Source data section start
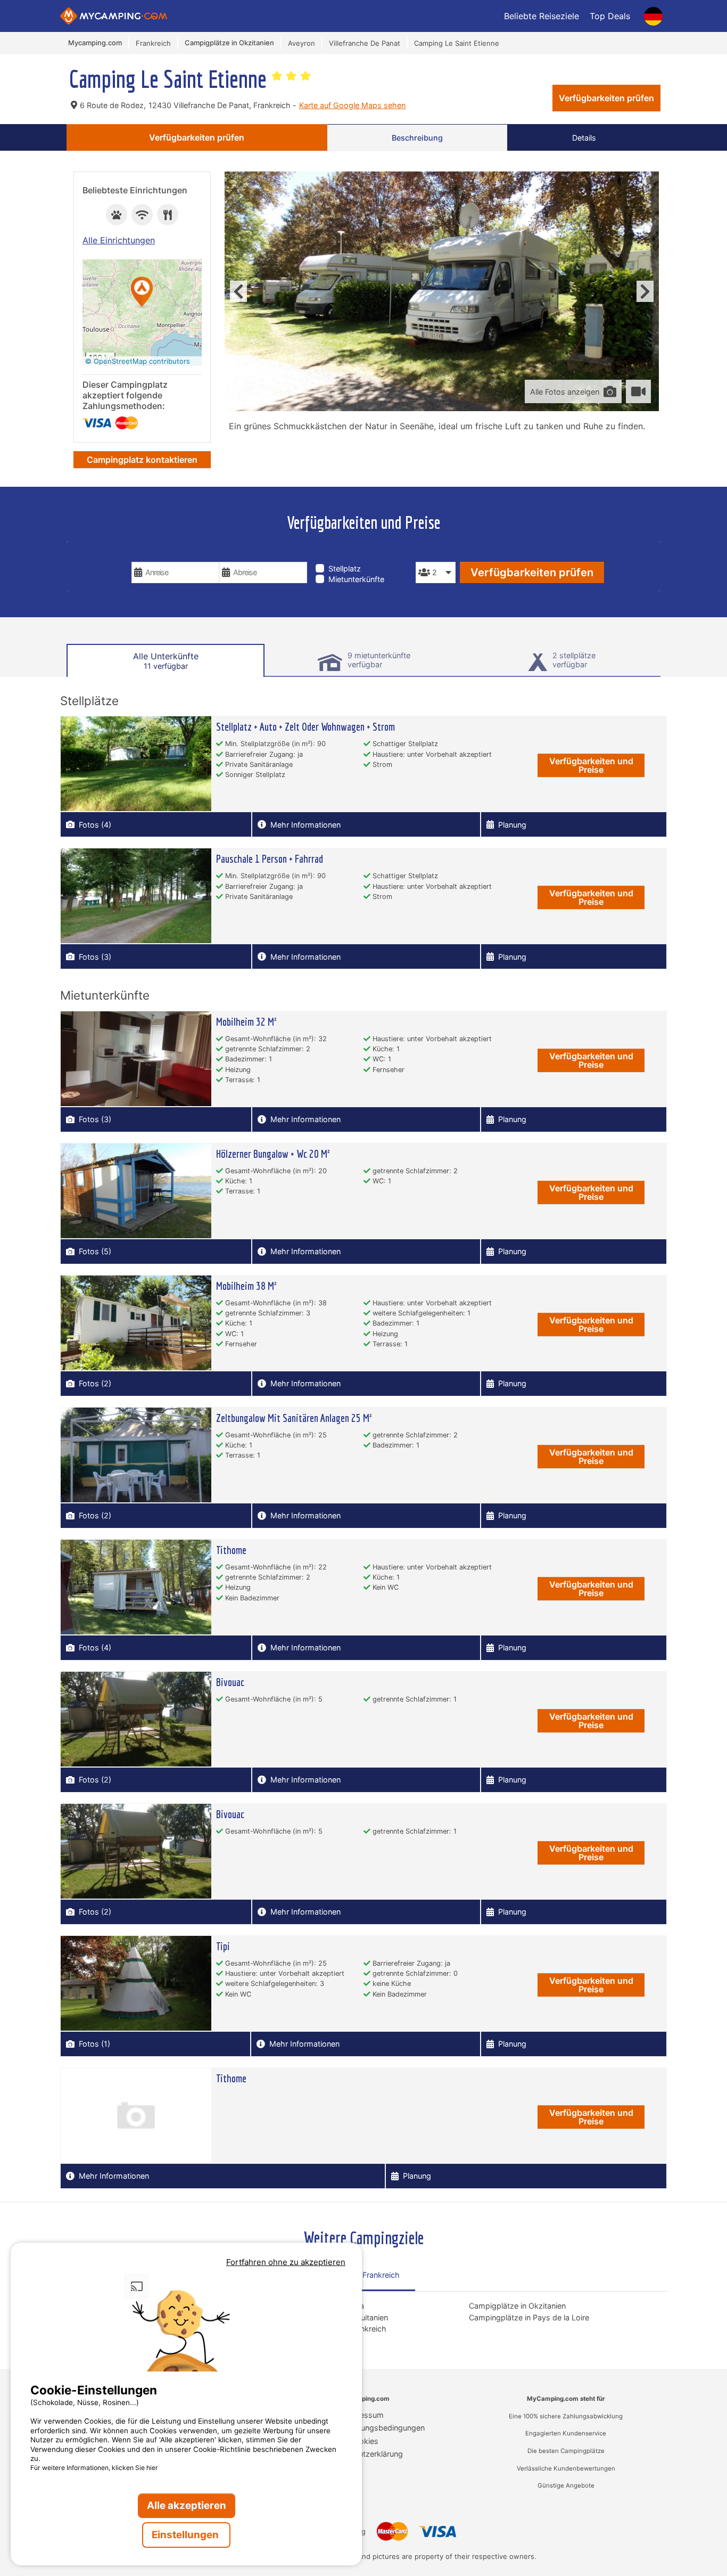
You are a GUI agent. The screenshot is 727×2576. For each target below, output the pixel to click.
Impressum (363, 2414)
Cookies (363, 2441)
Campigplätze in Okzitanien (517, 2305)
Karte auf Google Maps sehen (352, 105)
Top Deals (610, 16)
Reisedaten (154, 554)
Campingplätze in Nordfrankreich (327, 2328)
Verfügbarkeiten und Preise (591, 765)
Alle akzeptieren (186, 2505)
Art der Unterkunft (359, 554)
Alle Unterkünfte (166, 660)
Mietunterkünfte (356, 579)
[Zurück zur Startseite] (113, 15)
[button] (142, 293)
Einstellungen (186, 2535)
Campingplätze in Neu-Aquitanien (328, 2317)
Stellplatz (344, 568)
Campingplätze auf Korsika (316, 2305)
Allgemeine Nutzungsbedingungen (364, 2427)
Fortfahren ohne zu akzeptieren (285, 2262)
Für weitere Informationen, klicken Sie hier (94, 2468)
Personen (435, 554)
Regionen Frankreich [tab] (363, 2274)
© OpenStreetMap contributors (137, 361)
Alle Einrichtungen (118, 240)
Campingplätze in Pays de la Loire (529, 2317)
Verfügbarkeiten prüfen (606, 98)
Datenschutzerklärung (364, 2453)
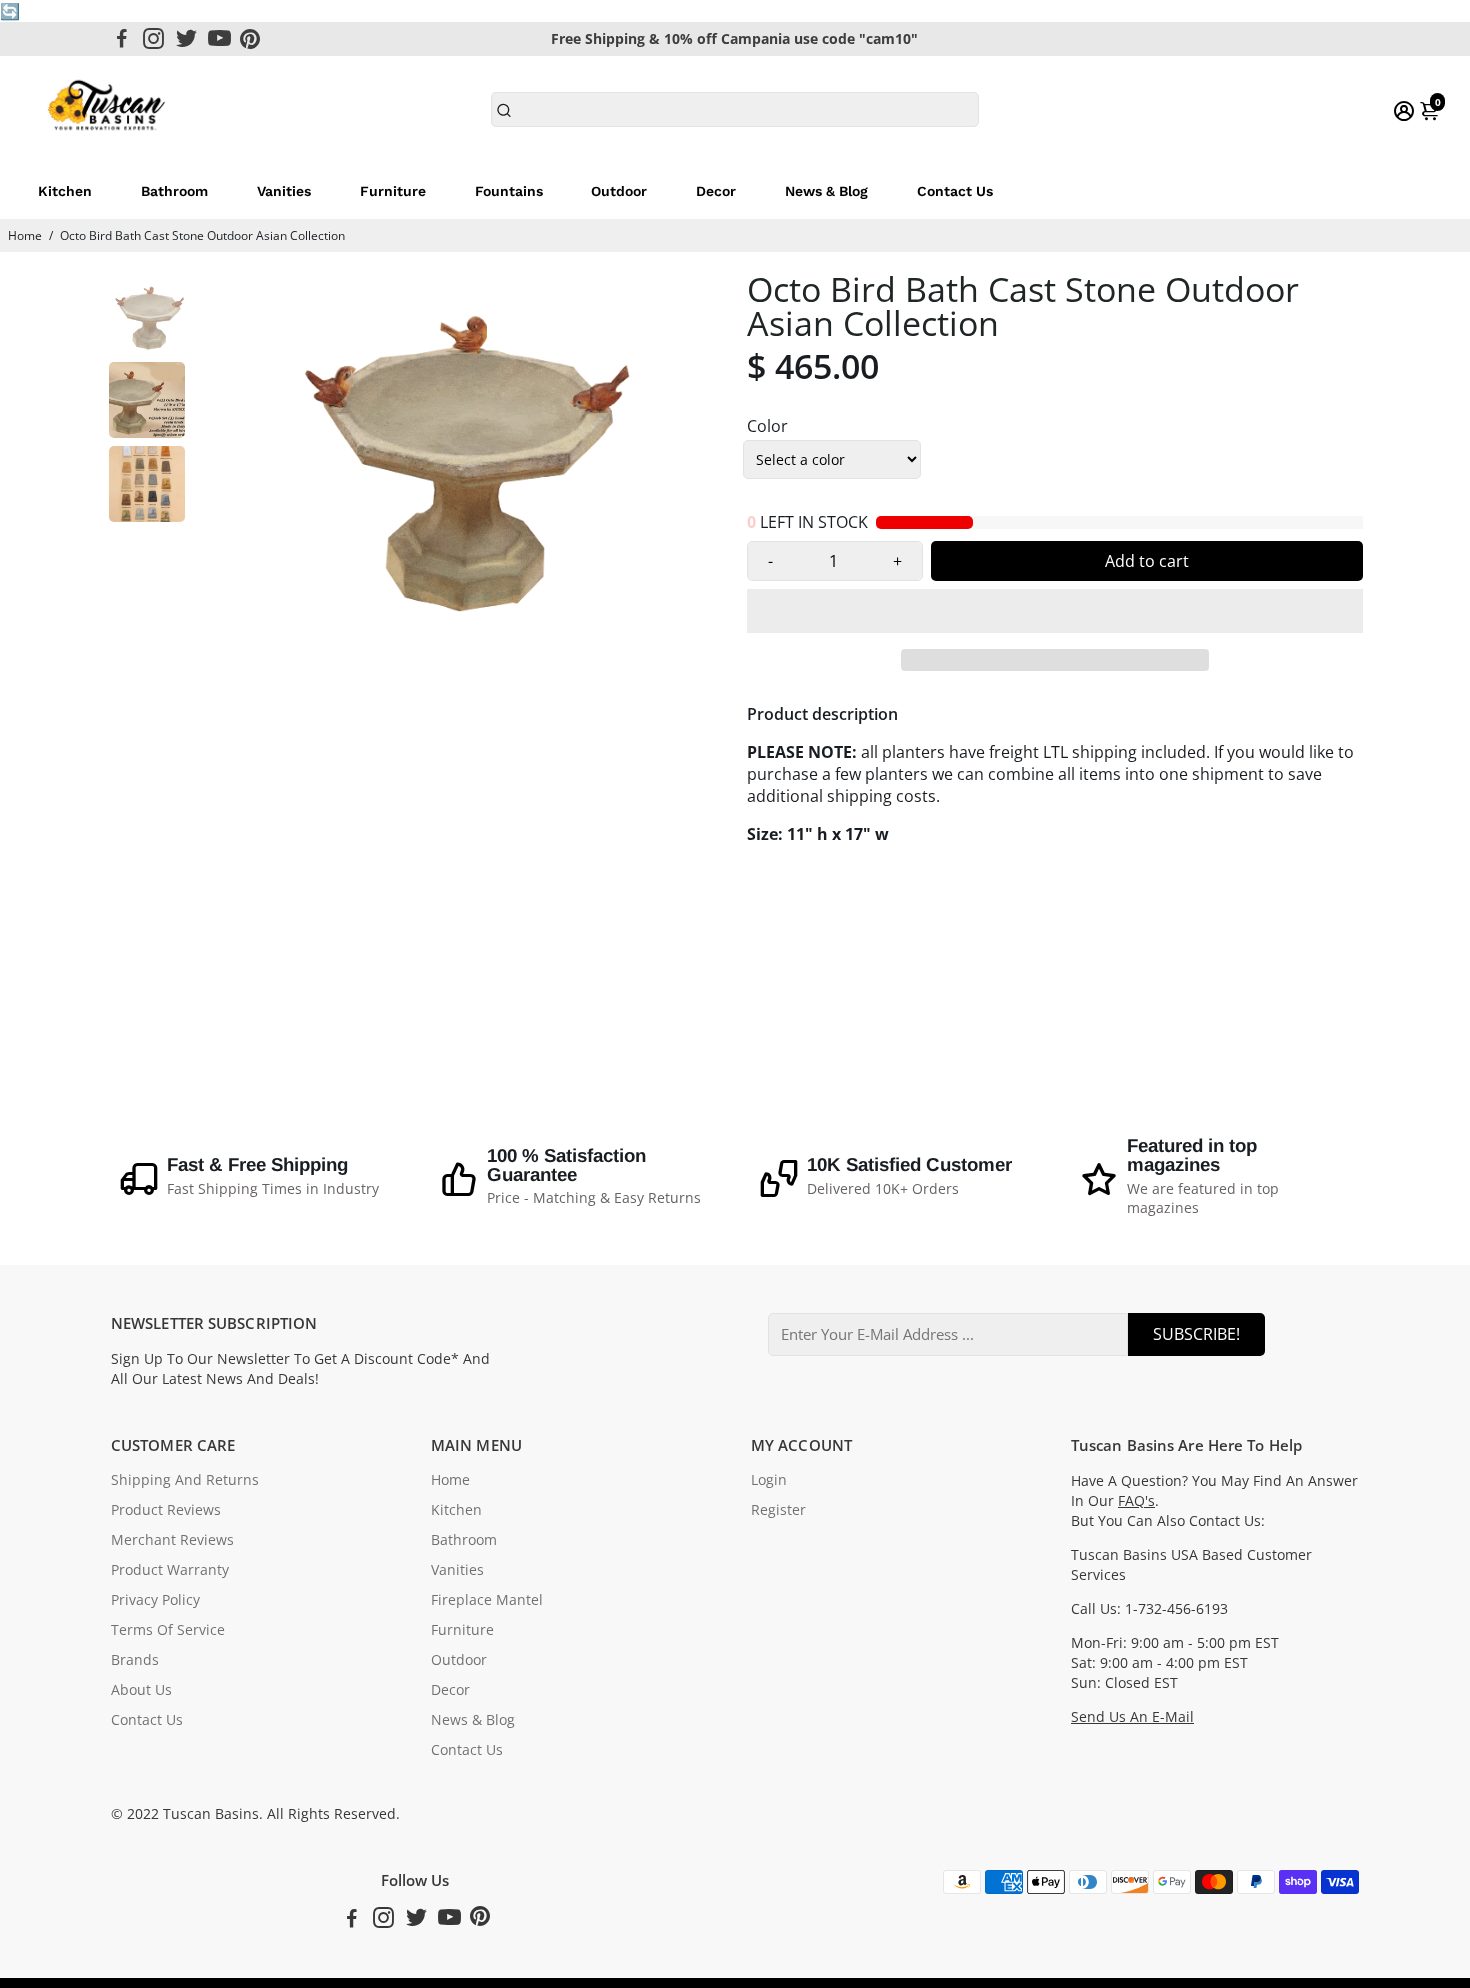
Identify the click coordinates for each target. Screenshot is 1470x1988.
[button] (1055, 611)
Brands (135, 1660)
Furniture (393, 191)
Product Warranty (170, 1570)
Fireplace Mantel (487, 1600)
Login (769, 1480)
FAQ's (1136, 1501)
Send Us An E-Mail (1132, 1717)
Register (778, 1510)
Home (25, 235)
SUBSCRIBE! (1196, 1334)
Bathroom (174, 191)
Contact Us (955, 191)
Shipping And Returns (185, 1480)
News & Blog (826, 191)
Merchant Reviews (172, 1540)
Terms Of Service (168, 1630)
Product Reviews (166, 1510)
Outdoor (619, 191)
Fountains (509, 191)
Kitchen (65, 191)
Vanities (284, 191)
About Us (141, 1690)
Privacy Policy (155, 1600)
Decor (716, 191)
Source data section end
Task directions »
Scan the data above for the word "Campingplätze" and report every line where it is found.

Task answer »
Campingplätze in Nordfrankreich (327, 2328)
Campingplätze in Neu-Aquitanien (328, 2317)
Campingplätze auf Korsika (316, 2305)
Campingplätze in Pays de la Loire (529, 2317)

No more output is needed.